Unser Rat

Beweise. Wenn Sie sich von der Bank beraten lassen, nehmen Sie einen ­Zeugen mit. Es sollte jemand sein, der nichts mit dem Kredit­vertrag zu tun hat. Notieren Sie wichtige Aussagen und Angebote des Beraters oder fertigen Sie nach dem Gespräch ein Protokoll an. Das erhöht Ihre Chancen, im Streitfall Berater­fehler nach­zuweisen.

Förderung. Informieren Sie sich vor dem Vertrags­schluss, ob Sie finanzielle Unterstüt­zung vom Staat bekommen können.
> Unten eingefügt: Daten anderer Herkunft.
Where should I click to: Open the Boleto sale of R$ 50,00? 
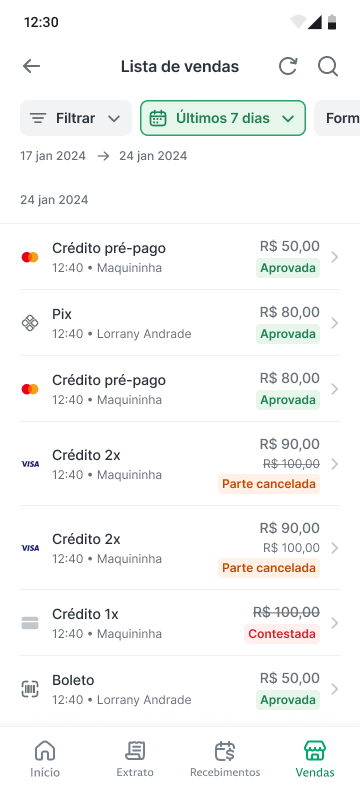tap(180, 689)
Die Bank muss nicht von sich aus auf Fördermöglich­keiten hinweisen..

Vertrags­text. Lesen Sie den Vertrag gründlich. Prüfen Sie, ob das mündlich Vereinbarte zum Beispiel zu Zins­satz und Sondertilgungs­rechten wirk­lich im Vertrags­text steht.

Unter­schrift. Unter­schreiben Sie den Kredit­vertrag erst, wenn Sie sicher sind, dass Sie ihn brauchen. Die Bank kann eine Nicht­abnahme­entschädigung verlangen, wenn Sie den Kredit­vertrag ­unter­schrieben haben und das Immobilien­geschäft dann doch noch platzt. Lassen Sie sich von Ihrem Kredit­institut am besten zunächst nur eine verbindliche Kredit­zusage geben.

Vorzeitige Kündigung. Zahlen Sie zunächst nur unter Vorbehalt, wenn Ihre Bank eine Entschädigung verlangt, weil Sie vorzeitig gekündigt haben. Lassen Sie dann die Forderung der Bank für 70 Euro von uns nach­prüfen. Den Teil­nahme­kupon für die Analyse finden Sie unter „Vorfälligkeitsentschädigung: Nachrechnen kann sich lohnen“.

Schlichter. Bevor Sie im Streit mit einer Bank klagen, sollten Sie sich beim Schlichter der Bank beschweren. Das Verfahren ist kostenfrei.